*** Opening of Dataset ***
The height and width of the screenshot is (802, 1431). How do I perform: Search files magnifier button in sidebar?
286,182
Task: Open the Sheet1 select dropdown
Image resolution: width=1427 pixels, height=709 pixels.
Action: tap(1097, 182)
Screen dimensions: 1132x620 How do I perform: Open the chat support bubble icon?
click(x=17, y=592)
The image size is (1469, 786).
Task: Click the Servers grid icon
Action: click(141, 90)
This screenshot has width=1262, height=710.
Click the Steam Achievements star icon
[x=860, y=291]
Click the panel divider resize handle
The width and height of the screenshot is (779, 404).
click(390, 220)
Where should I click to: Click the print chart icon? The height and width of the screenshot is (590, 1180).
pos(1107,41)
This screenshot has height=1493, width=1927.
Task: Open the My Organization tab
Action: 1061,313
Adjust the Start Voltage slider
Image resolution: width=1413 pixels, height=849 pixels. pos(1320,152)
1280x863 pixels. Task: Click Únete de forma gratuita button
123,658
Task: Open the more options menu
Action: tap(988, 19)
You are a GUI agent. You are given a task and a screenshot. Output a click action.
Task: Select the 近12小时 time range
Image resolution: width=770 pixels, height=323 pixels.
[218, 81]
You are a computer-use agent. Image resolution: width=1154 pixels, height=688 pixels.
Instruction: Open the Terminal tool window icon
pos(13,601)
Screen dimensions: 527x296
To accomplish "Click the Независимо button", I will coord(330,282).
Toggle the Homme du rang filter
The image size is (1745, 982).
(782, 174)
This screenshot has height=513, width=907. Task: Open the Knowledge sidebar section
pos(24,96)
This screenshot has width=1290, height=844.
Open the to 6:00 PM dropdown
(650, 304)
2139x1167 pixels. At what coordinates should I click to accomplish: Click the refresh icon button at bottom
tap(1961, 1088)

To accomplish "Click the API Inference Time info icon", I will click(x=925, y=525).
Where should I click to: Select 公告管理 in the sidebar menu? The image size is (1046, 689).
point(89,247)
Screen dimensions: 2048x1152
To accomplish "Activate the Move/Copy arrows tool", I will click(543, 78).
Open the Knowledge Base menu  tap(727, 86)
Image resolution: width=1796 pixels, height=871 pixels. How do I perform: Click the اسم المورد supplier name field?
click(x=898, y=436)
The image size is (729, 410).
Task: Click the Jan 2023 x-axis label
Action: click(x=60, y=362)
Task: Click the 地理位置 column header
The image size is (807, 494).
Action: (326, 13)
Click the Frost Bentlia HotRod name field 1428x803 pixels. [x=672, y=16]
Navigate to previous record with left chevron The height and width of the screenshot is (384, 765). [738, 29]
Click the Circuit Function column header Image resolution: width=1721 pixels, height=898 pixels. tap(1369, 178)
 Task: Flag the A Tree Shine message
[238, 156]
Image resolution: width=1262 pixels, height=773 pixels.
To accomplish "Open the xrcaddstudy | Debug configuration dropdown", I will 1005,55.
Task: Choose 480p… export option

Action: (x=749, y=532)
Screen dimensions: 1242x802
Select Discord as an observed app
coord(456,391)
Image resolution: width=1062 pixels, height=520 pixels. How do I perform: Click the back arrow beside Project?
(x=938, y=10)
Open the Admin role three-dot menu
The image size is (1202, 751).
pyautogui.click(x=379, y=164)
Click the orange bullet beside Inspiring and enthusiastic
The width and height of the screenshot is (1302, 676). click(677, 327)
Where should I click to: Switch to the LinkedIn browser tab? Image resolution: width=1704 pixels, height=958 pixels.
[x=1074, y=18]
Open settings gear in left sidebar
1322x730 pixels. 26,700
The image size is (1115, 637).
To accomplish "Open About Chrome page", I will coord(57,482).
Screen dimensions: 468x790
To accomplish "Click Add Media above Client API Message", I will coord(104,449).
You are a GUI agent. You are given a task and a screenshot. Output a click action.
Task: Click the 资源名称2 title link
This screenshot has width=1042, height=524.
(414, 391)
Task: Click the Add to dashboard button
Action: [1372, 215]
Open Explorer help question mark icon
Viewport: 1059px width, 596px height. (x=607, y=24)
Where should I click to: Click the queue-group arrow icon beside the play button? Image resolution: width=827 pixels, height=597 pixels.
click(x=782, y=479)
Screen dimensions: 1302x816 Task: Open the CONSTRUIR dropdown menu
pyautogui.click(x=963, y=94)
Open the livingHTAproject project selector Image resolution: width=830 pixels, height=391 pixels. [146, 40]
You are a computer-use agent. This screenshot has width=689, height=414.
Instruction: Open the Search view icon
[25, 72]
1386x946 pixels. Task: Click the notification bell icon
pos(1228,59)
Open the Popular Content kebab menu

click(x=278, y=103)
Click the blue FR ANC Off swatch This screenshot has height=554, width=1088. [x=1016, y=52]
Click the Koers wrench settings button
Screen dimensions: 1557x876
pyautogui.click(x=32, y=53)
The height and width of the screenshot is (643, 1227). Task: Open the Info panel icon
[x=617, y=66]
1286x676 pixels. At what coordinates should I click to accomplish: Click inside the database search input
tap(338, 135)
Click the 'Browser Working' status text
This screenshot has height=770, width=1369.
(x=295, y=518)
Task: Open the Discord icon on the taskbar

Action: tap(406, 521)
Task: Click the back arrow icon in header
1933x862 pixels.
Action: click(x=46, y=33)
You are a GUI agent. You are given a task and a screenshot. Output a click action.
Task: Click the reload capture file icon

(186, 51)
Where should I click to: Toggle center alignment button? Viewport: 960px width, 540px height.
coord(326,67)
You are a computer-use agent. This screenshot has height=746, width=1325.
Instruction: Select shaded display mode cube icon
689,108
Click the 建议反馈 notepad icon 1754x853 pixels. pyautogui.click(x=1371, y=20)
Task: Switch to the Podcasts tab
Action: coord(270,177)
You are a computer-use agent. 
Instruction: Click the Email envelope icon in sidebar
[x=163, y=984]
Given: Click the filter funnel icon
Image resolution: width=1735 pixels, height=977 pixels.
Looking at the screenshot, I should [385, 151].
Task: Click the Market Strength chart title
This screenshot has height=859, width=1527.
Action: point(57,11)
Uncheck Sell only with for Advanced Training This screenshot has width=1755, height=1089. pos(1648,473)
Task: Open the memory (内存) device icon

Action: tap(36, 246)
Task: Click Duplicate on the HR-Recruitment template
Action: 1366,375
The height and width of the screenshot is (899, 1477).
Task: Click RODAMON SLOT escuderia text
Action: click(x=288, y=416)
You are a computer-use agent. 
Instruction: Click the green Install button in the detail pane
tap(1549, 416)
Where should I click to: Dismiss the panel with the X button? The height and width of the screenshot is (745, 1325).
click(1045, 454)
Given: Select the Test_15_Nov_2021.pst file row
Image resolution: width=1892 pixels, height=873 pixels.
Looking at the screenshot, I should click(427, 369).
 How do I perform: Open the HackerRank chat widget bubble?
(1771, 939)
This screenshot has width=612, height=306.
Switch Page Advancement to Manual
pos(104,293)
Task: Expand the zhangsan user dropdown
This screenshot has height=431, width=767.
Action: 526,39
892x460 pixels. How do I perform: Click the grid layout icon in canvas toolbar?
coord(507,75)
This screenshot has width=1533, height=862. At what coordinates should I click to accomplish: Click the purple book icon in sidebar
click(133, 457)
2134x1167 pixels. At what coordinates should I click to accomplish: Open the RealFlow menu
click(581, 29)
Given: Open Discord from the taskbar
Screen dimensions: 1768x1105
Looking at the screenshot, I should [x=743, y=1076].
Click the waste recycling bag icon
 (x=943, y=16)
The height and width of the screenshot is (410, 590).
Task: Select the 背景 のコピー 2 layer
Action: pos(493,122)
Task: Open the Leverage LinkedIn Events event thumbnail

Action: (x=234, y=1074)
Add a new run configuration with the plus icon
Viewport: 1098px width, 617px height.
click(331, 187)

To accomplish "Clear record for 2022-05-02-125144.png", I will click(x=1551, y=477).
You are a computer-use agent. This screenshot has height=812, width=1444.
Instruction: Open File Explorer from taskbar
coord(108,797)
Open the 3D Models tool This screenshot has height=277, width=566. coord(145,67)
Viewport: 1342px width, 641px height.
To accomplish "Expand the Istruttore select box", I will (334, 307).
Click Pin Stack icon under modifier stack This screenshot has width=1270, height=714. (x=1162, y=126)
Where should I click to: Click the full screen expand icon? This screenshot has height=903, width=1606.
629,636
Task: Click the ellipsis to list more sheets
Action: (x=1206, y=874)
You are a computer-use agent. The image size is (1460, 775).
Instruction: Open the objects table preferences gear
*** Close of Dataset ***
**Task directions**
Please report the number of lines in the data that include "column", with no other words.

**Problem solution**
2